Based on instructions from the Board, Jenner & Block and the Company continued to negotiate the terms of the draft Merger Agreement with Skadden Arps and Valeant throughout March 18 and 19, 2013. During this time, Skadden Arps and Valeant finalized their due diligence, and the Company, Morgan Stanley, and Jenner & Block responded to final due diligence requests and questions.

As of March 19, 2013, Merz and its financial advisor had not provided a timeframe in which Merz would complete its internal due diligence and approval processes or whether or when it would be in a position to submit a higher bid. Between March 13 and March 18, 2013, Merz and its advisors continued their due diligence, and the Company and Morgan Stanley responded to multiple due diligence requests from Merz and its advisors.

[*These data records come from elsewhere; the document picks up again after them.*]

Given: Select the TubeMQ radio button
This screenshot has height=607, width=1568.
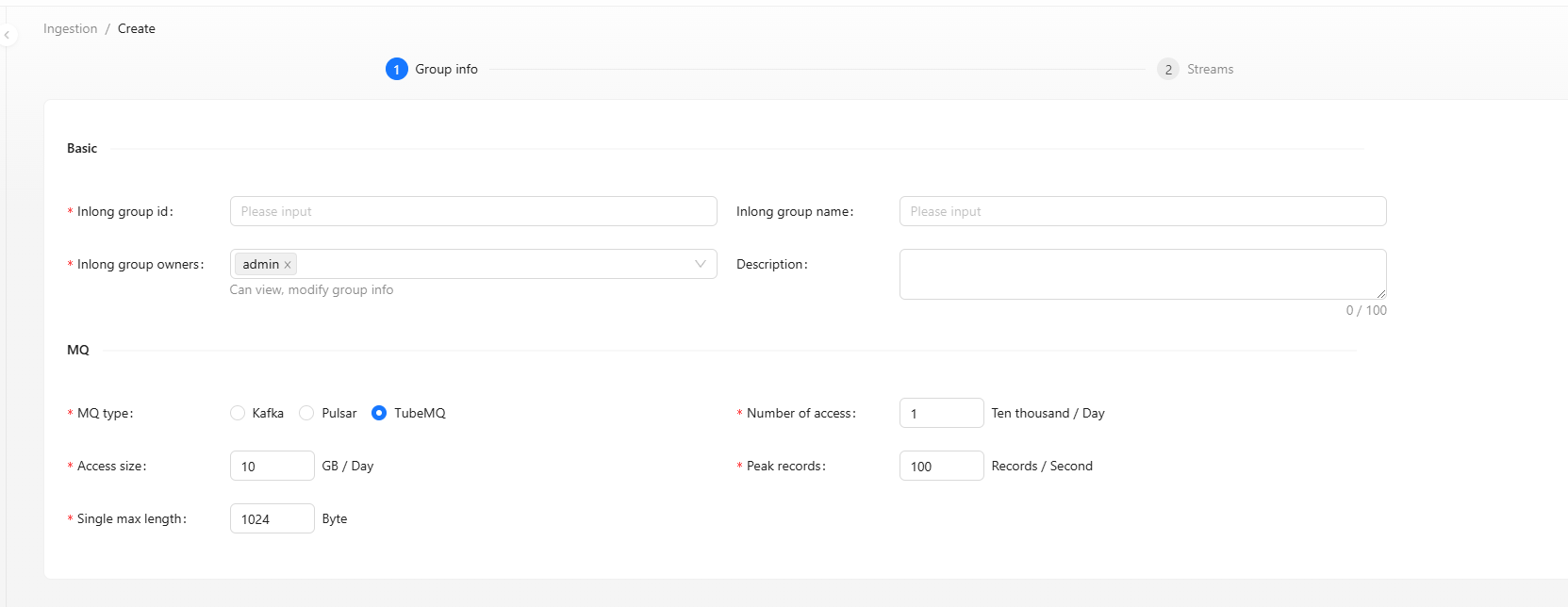Looking at the screenshot, I should (x=379, y=413).
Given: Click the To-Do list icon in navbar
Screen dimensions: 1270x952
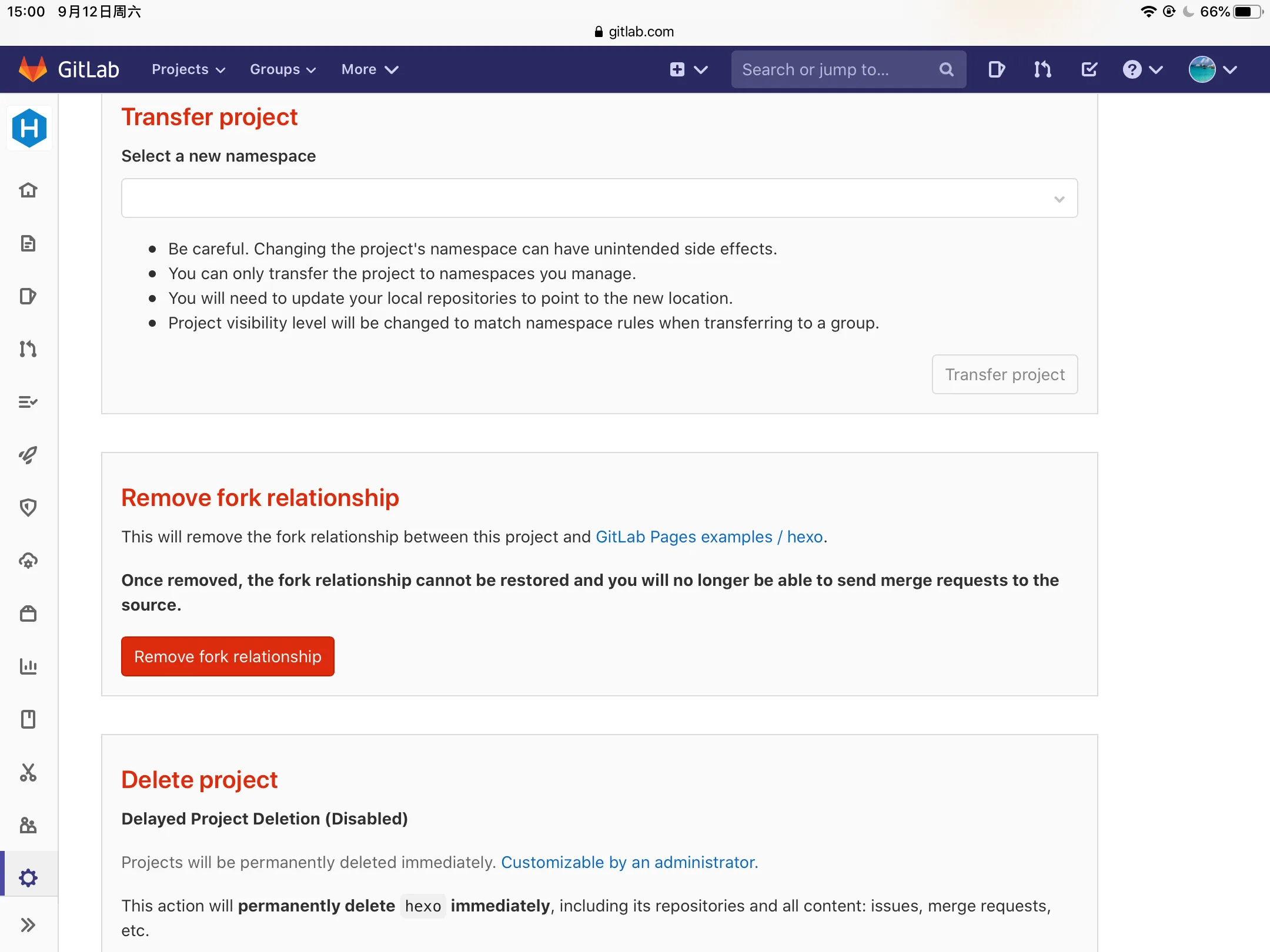Looking at the screenshot, I should pos(1089,69).
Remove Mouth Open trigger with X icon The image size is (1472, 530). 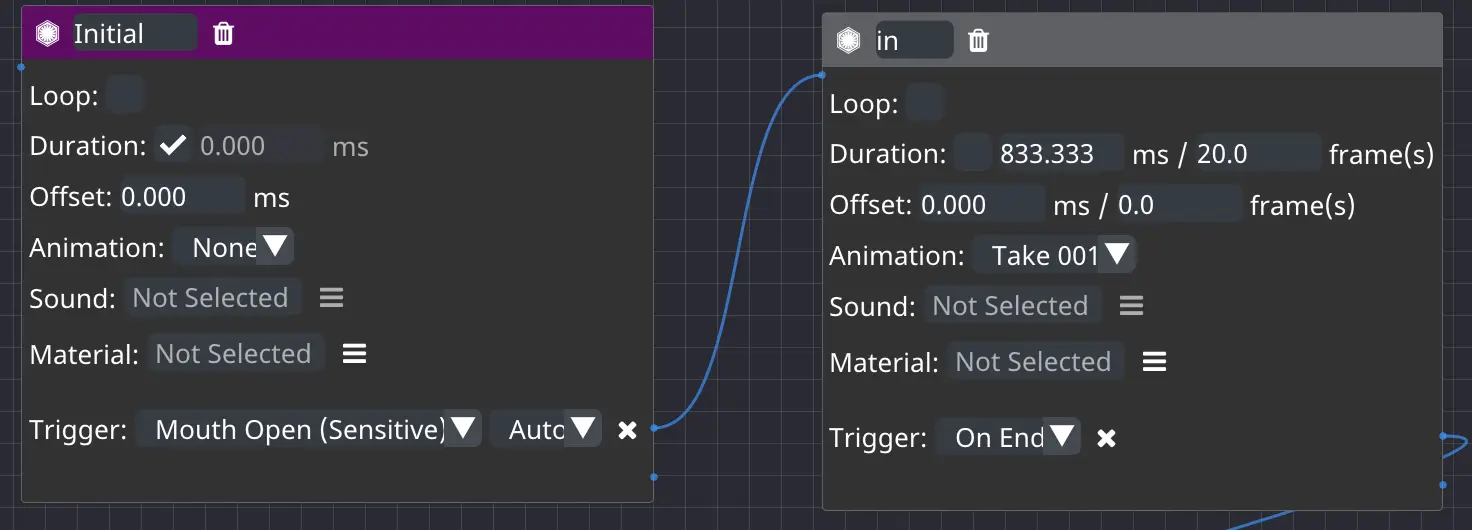pyautogui.click(x=627, y=430)
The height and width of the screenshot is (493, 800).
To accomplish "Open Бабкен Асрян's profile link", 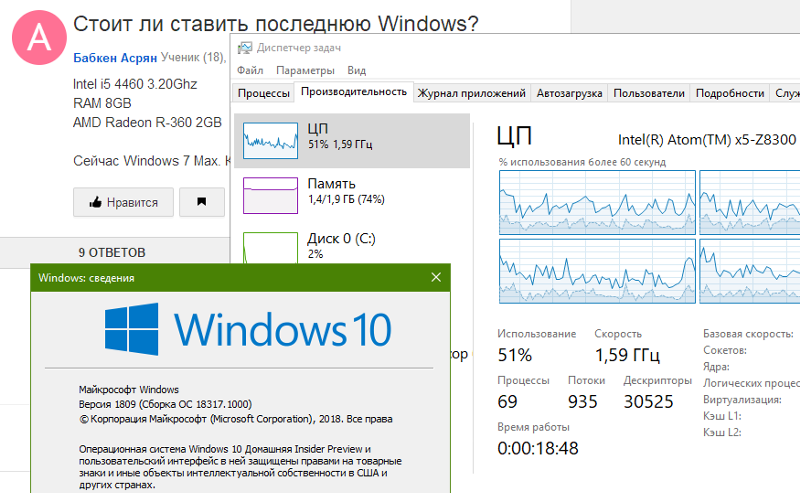I will coord(109,58).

On March 19, 2013, the Board met again to consider the transaction at $19.75 per Share. The Board reviewed the history of offers and process over the past several years, including from Merz, and received an update on the status of negotiations with Valeant by the Company’s management and each of Jenner & Block and Morgan Stanley. The Board continued to ask questions about the terms of the proposed Merger Agreement. At the meeting, Morgan Stanley delivered to the Board an oral opinion, which was subsequently confirmed by delivery of a written opinion, dated March 19, 2013, that as of that date and based on and subject to the assumptions made, procedures followed, matters considered and qualifications and limitations on the scope of review undertaken by Morgan Stanley as set forth in Morgan Stanley’s initial written opinion, the $19.75 in cash per Share to be received by the holders of Shares pursuant to the Merger Agreement was fair from a financial point of view to the Company’s stockholders. Morgan Stanley’s initial written opinion was included as Annex B to the Company’s initial Solicitation/Recommendation Statement on Schedule 14D-9 filed with the SEC and mailed to stockholders on March 26, 2013. At the meeting of the Board, management and Morgan Stanley described management’s forecasts on which such opinion was based, including various challenges and risks with respect to the Company’s business goals as summarized by the Company’s management, and the Board asked questions of management and Morgan Stanley with respect to such challenges and risks. A summary of these forecasts and assumptions and risks associated with these forecasts is included in Item 8 under the heading “Projected Financial Information.”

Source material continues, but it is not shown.